Original Author: Max Wong, IOSG Ventures

TL;DR

· Infrastructure is now saturated; consumer apps are the next frontier. After years of funding new L1s, Roll-ups, and development tools, the marginal technology gains have been minimal, and users have not automatically flocked due to "good enough" tech. Creating value now lies in attention, not architecture.

· Liquidity stagnation, retail absent. The total stablecoin market cap is only about 25% higher than the 2021 all-time high, with recent increments mainly from institutions buying BTC/ETH for their balance sheets rather than speculative capital circulating within the ecosystem.

· Key Takeaways

-Regulation-friendly policies will unlock the "second wave" of development. Clearer U.S. policies (Trump administration, stablecoin bill) expand TAM and attract Web2 users who care only about tangible applications, not underlying technical architecture.

-Narrative markets reward real usage. Projects with significant revenue and PMF—such as Hyperliquid (about $9 billion ARR), Pump.fun (about $5 billion ARR), Polymarket (about $12 billion volume)—outperform infrastructure projects with high funding but lack of users (Berachain, SEI, Story Protocol).

-The essence of Web2 is the attention economy (distribution > technology); as Web3 deeply integrates with Web2, the market will also—B2C apps will expand the pie.

· Current Consumer Track with PMF (Crypto-native):

-Trading/Perpetual Contracts (Hyperliquid, Axiom)

-Launchpad/Meme Coin Factory (Pump.fun, BelieveApp)

-InfoFi and Prediction Markets (Polymarket, Kaito)

· Next Emerging Track (Web2 Coding):

-One-Stop Deposit/Withdrawal + DeFi Super App—integrating wallet, banking, yield, and trading in one (Robinhood-like experience but ad-free).

-Entertainment/Social platform, leveraging on-chain monetization (exchange, betting, pools, creator tokens) to replace ads, optimize UX, and enhance creator earnings.

· AI and Gaming are still in the pre-PMF stage. Consumer AI needs a more secure account abstraction and infrastructure; Web3 games are plagued by "freemium" economy issues. A breakthrough will only occur after a chain game emerges that is core gameplay-driven rather than crypto-centric.

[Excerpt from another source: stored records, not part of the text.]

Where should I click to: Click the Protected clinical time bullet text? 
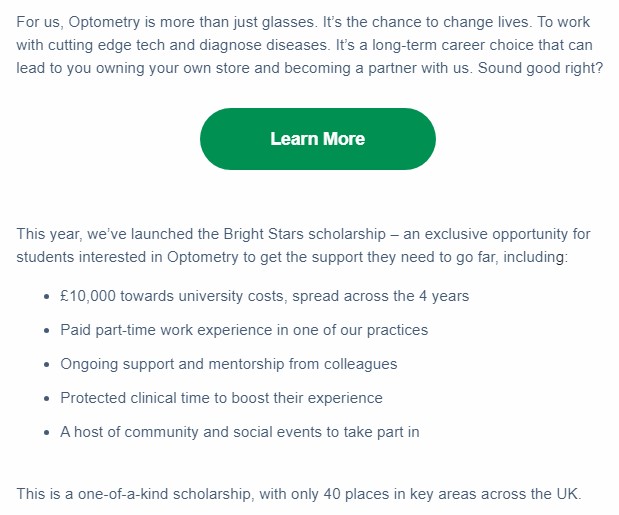tap(221, 398)
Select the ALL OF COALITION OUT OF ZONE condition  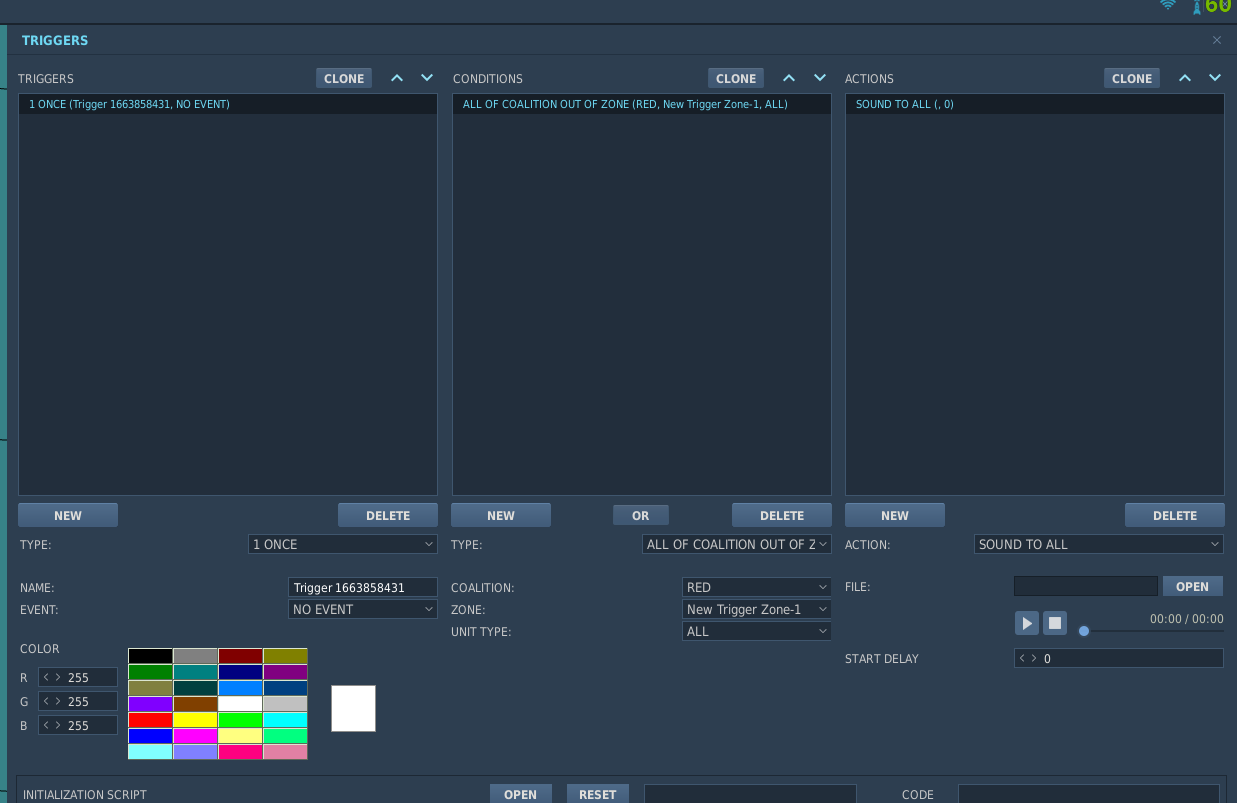[642, 104]
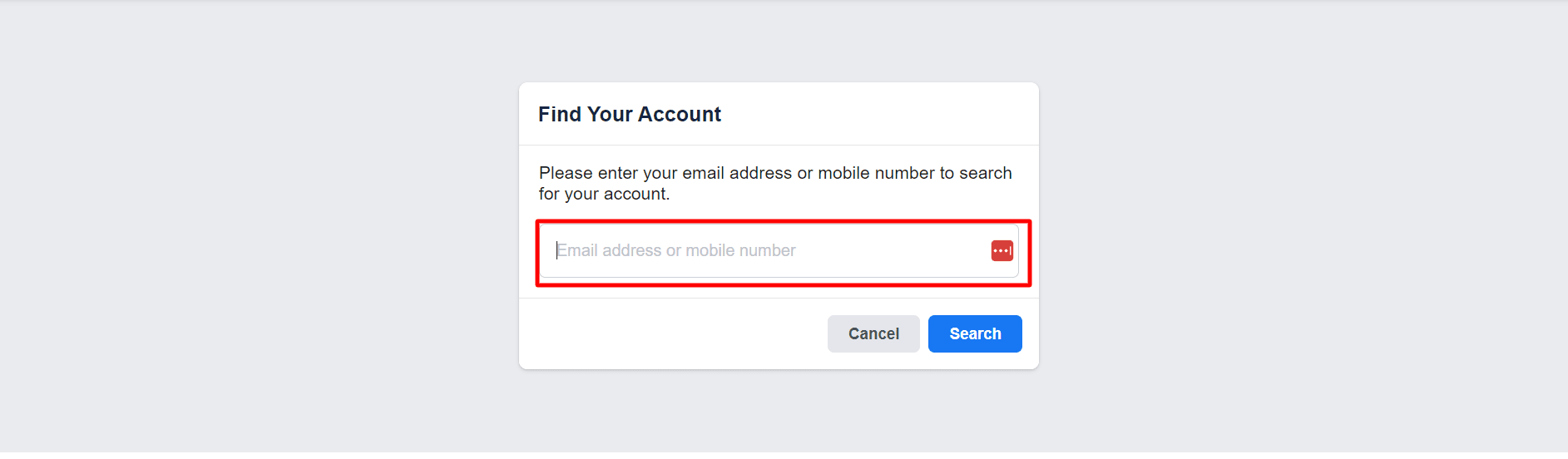Image resolution: width=1568 pixels, height=459 pixels.
Task: Open the autofill icon in email field
Action: click(1002, 250)
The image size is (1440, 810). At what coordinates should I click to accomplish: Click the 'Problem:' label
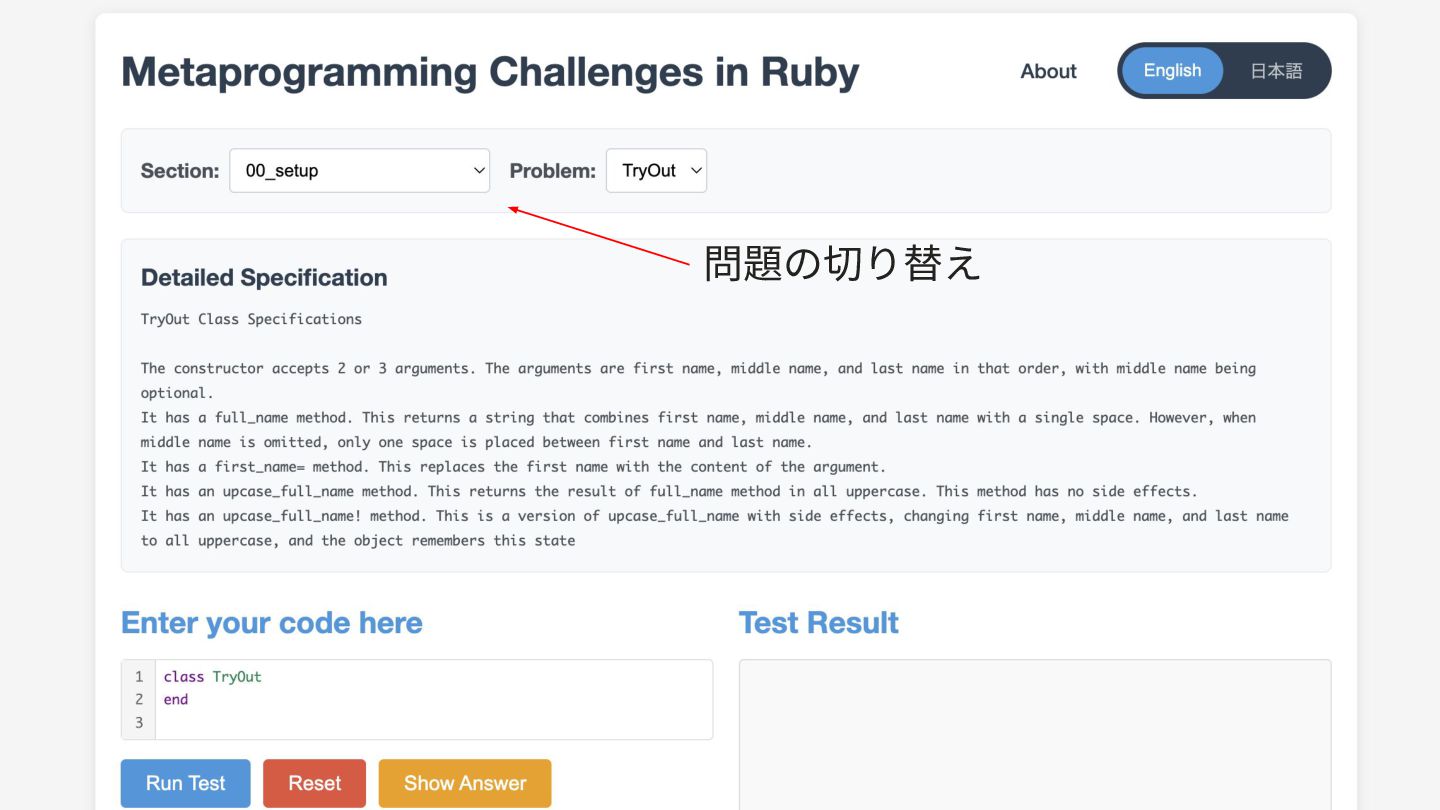[x=552, y=171]
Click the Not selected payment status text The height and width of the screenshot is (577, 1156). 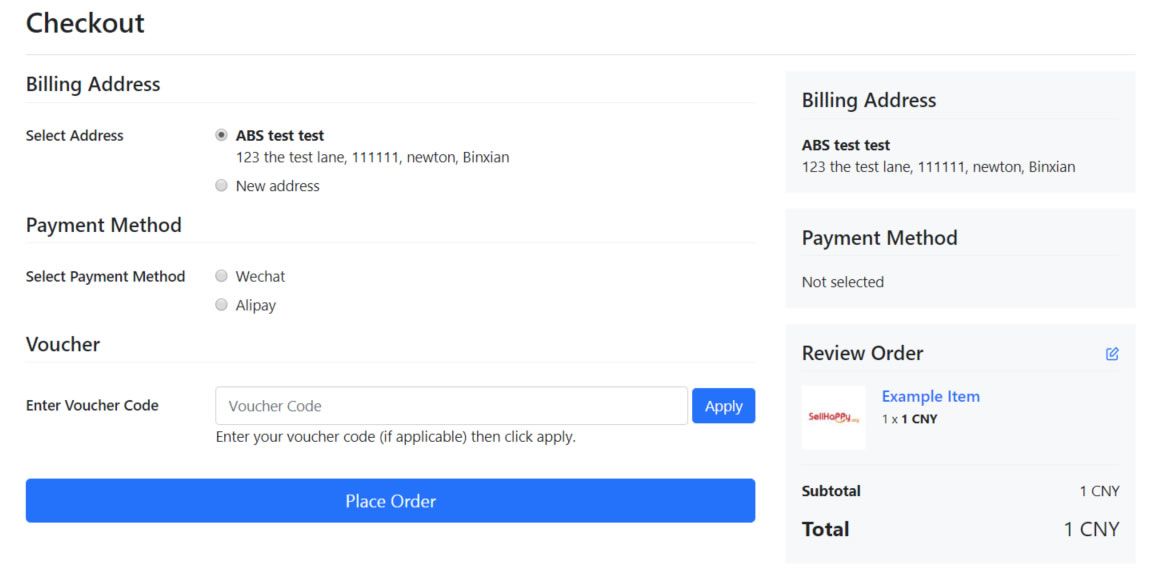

· Superchain Theory. Activity is concentrating towards a few chains that are consumer app-friendly (Solana, Hyperliquid, Monad, MegaETH). Killer apps of these ecosystems should be selected, along with the infrastructure directly supporting them.

· Investing from a consumer app perspective:

-Distribution and execution > Pure technology (network effects, viral loops, branding).

-UX, speed, liquidity, and narrative fit determine success.

-Evaluate as "enterprises" rather than "protocols": real revenue, scalable models, clear industry dominance path.

· Bottom Line: Pure infrastructure plays hard to replicate the 2021-style valuation multiples. Excess returns in the next 5 years will come from transforming the underlying crypto into consumer apps that millions of Web2 users incorporate into their daily experiences.

Introduction

In the past, the industry heavily focused on technology/infrastructure, concentrating on building the "rails"—new Layer-1s, scaling layers, developer tools, and security primitives. The belief driving this was the industry's mantra of "technology is king": as long as the technology is good enough and innovative enough, users will naturally come. However, this is not the case. Look at projects like Berachain, SEI, Story Protocol, etc., where funding valuations are off the charts but are touted as the "next big thing."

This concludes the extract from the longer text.